The DB white paper tasked The Pensions Regulator with delivering clearer funding standards that also help trustees develop a suitable, long-term objective for the scheme and use it to inform the setting of their technical provisions.
How might the regulator enforce this in practice? Consider, for example, that trustees of a mature closed scheme determine that an appropriate long-term objective is to secure members’ benefits through buyout within 15 years.
Could it be that the new standards will require their approach to setting technical provisions – by way of the underlying investment strategy and allowance for associated funding risks – to reflect this?
The law requires the scheme to be fully funded on the basis of its technical provisions, so this would mean that trustees will work towards achieving their long-term objective as part of the normal scheme funding process and triennial valuation submissions will just be steps on the journey plan towards reaching this objective.

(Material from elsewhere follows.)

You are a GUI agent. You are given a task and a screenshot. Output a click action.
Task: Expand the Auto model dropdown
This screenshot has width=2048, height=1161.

It is likely that these objectives will also be subject to some prescription. Not, we hope, minimum funding requirement style prescription, but perhaps taking the form of requiring schemes that display certain characteristics to measure technical provisions using a specific gilts outperformance assumption, reach self-sufficiency in a given period or put in place a recovery plan of a specified length.
And if the trustees fail to comply with either the long-term focus or the prescribed elements, the regulator could always require that they explain their approach and justify any non-compliance within the soon to be legislated for DB chair’s statement!